En todo caso, resulta verdaderamente sobrecogedor ver a la
juventud dispuesta a entrenar duro, aceptando de buen grado
no pocos sacrificios y privaciones, practicando con fervor y
con alto sentido deportivo, una sana competición, que es
toda una lección de luz para el resto de la sociedad. Es una
imagen cargada de belleza, de entusiasmo, que no sólo tiene
como objetivo la expresión o la mejora de la condición
física y psíquica, sino también el poder crecer día a día
como seres humanos, como ciudadanos del mundo, sobre la
apasionante cancha del orbe. Sin duda, el deporte, -como
dice Naciones Unidas-, “da autonomía a los jóvenes, favorece
la buena salud y fomenta valores como la igualdad, el
respeto mutuo y la deportividad”. Y a mi juicio es, en este
sentido de actitud positiva, en la que hay que seguir
avanzando socialmente. Además, el deporte con su universal
popularidad, es una herramienta de inclusión sin
precedentes, también en personas con discapacidad tiene un
papel vital para la recuperación de su vida.
Por consiguiente, las iniciativas deportivas cuando tienen
como objetivo el desarrollo integral de la persona y se
realizan bajo la dirección de personal cualificado y
verdaderamente formado, son una buena ocasión para derribar
barreras, porque además poseen la fuerza de inspirar
emociones de unión. Ya lo advirtió el escritor francés,
Albert Camus (1913-1960), cuando dijo: “Todo cuanto sé con
mayor certeza sobre la moral y las obligaciones de los
hombres, se lo debo al fútbol”. La enseñanza de cómo ganar y
cómo saber reconocer la derrota sin sacrificar las metas y
objetivos, es un claro ejemplo de esas reglas o normas por
las que se rige el comportamiento o la conducta de un ser
humano en relación a la sociedad, a sí mismo, y a todo lo
que le rodea. Por otra parte, cualquier colectivo que ame el
deporte como cultura reparadora, sabe que su práctica eleva
la calidad de vida de sus ciudadanos por los efectos
beneficiosos de la actividad física, tanto para la salud
corporal como la emocional; las personas que cultivan algún
deporte con regularidad suelen sentirse más complacidos y
advierten, subjetivamente, un mayor bienestar en ellos
mismos.
El fenómeno del deporte, pues, salvo los posibles estallidos
de violencia durante o tras las competiciones, suele generar
un clima de de sosiego que se agradece cuando la realidad
que nos circunda tiene tantos frentes de violencia abiertos.

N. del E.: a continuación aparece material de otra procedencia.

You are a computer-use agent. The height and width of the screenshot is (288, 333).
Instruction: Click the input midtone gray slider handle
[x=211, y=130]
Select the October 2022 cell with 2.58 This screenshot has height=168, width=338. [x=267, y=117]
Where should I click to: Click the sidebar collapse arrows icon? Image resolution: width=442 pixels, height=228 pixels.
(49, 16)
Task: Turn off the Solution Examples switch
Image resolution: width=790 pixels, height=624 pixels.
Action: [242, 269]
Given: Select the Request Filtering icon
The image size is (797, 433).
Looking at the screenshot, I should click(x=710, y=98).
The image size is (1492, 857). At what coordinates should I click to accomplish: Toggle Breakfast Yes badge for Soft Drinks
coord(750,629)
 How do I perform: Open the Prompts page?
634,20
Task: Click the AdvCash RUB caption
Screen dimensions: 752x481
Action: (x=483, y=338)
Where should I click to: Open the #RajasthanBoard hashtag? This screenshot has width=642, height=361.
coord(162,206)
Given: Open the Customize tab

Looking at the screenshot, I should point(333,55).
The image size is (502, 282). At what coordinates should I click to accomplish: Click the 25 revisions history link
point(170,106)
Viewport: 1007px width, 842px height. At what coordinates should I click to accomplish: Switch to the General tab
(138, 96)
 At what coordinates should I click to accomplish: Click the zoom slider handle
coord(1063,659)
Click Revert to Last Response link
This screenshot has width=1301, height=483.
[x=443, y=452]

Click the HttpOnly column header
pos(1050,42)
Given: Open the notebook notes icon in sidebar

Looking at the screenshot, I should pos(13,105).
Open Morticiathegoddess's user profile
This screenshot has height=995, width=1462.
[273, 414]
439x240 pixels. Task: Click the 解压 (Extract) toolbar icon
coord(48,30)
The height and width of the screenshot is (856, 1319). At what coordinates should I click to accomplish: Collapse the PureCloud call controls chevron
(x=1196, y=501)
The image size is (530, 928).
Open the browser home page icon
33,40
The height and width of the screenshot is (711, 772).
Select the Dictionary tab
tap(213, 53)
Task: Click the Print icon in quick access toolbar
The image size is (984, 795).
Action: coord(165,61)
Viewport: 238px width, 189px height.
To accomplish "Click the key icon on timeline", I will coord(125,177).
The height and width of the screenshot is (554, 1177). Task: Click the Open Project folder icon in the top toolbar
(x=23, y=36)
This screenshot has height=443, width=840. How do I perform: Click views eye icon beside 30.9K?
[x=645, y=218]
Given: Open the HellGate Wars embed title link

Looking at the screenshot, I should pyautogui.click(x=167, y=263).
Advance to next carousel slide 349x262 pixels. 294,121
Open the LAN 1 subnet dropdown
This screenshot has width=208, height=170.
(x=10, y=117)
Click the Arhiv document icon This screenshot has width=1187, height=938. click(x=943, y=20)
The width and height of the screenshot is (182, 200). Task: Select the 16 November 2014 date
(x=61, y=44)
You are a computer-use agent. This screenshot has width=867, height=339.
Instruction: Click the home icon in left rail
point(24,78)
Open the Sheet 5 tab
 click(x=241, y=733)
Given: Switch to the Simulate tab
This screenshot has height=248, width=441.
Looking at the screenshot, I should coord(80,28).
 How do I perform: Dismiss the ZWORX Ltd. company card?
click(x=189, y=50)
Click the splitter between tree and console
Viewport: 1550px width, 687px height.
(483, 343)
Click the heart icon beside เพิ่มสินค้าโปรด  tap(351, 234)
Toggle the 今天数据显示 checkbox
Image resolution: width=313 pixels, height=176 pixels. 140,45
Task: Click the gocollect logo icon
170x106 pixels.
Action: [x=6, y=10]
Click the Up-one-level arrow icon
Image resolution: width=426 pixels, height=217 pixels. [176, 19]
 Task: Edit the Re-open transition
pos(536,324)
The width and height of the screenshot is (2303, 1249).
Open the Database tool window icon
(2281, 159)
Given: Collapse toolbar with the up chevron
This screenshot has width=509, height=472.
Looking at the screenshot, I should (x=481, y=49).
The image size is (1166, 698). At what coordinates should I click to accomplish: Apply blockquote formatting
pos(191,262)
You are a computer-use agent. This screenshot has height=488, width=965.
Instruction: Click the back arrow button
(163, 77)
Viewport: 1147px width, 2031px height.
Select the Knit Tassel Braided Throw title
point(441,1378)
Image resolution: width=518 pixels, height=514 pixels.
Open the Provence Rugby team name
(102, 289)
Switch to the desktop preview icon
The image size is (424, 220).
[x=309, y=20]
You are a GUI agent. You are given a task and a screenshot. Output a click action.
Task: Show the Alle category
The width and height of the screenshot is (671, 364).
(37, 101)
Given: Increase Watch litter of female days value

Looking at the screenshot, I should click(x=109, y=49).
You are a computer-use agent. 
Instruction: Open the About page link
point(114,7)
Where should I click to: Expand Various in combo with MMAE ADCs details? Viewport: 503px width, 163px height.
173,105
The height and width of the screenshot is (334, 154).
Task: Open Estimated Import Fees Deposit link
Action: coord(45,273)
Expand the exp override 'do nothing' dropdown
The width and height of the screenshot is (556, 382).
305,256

Los juegos olímpicos han sido un claro ejemplo de servicio
para derribar estereotipos negativos y formar otro espíritu
más conciliador. Celebro, por tanto, que Naciones Unidas
injerte en el planeta la oportunidad de reconocer el
espíritu deportivo como un valor en la consecución de
grandes metas como los objetivos del desarrollo del milenio;
puesto que todos sabemos que el deporte mueve masas y su
impacto es grandioso. Que esta celebración, tan necesaria
como justa, nos motive (y movilice) a todos a redoblar los
esfuerzos por cultivar valores universales en los que se
debe apoyar la globalizada familia humana moderna. La
competición, en suma, no ha de ser solo ganar al oponente,
conseguir medallas y reconocimientos, sino una búsqueda
interna para ser mejor persona y, de este modo, poder vivir
de una manera más armonizada el cuerpo y la mente.